Teachers have intensified extra lessons, despite threats by the government that it will descend on them as it is illegal.
Some members of the security forces have been implicated in armed robberies.
The predicament of civil servants cuts across the whole nation, except for a few privileged senior government officials and a motley band of tenderpreneurs that claim to have captured President Emmerson Mnangagwa.
There is no doubt that confidence is missing in the economy, more so after a disputed election and the war-like mood of the current administration.
The second republic has turned out to be a mirror image of its predecessor in some instances and worse in others, according to analysts.
Critics say Mnangagwa squandered the chance bestowed upon him after a military-assisted transition in November 2017.
Those that made loud calls for Zimbabweans to give Mnangagwa a chance have turned out to be the administration’s top critics, alarmed by the inability to get things right.

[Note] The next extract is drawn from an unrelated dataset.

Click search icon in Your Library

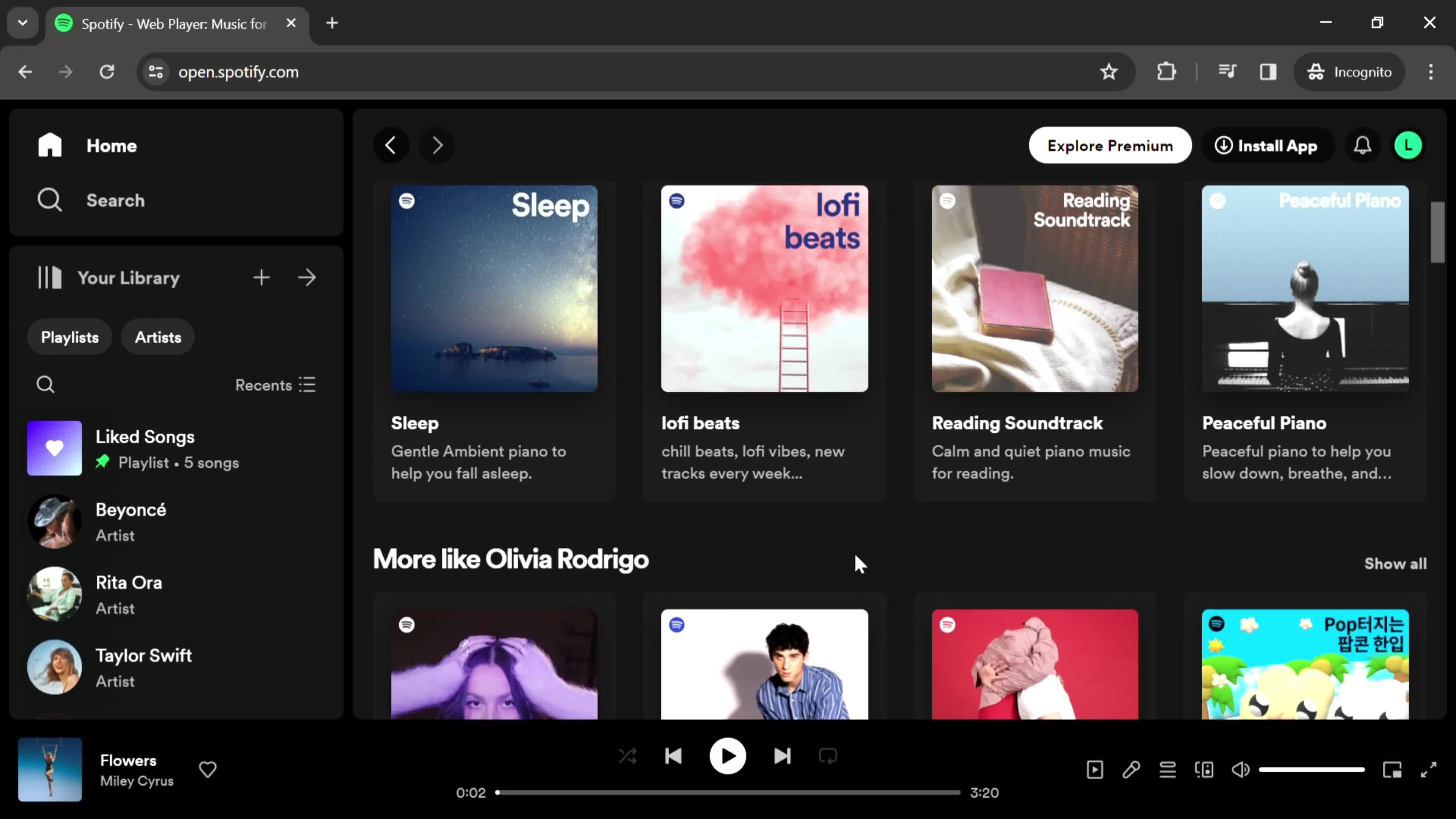(45, 385)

In his inaugural address in 2017, Mnangagwa urged citizens to “shed misbehaviours and acts of indiscipline which have characterised the past”.
“Acts of corruption must stop forthwith. Where these occur swift justice must be served to show each and all that crime and other acts of economic sabotage can only guarantee ruin to perpetrators. We have to aspire to be a clean nation, one sworn to high moral standards and deserved rewards,” Mnangagwa said, warning that “grief awaits those who depart from the path of virtue and clean business”.
The recently leaked audios have shown that this administration has created untouchables, exposing the depth of corruption in the second republic.
What has changed since November 24, 2017 when Mnangagwa promised to break with the past?
“ …as we chart our way forward, we must accept that our challenges as a nation emanate in part from the manner in which we have managed our politics, both nationally and internationally, leading to circumstances in which our country has undeservedly been perceived or classified as a pariah State,” Mnangagwa said then.
We have learnt nothing from history. Critics say Zimbabwe has reached a new low to the extent that people are discussing on social media platforms whether Ian Smith’s regime was better than the second republic.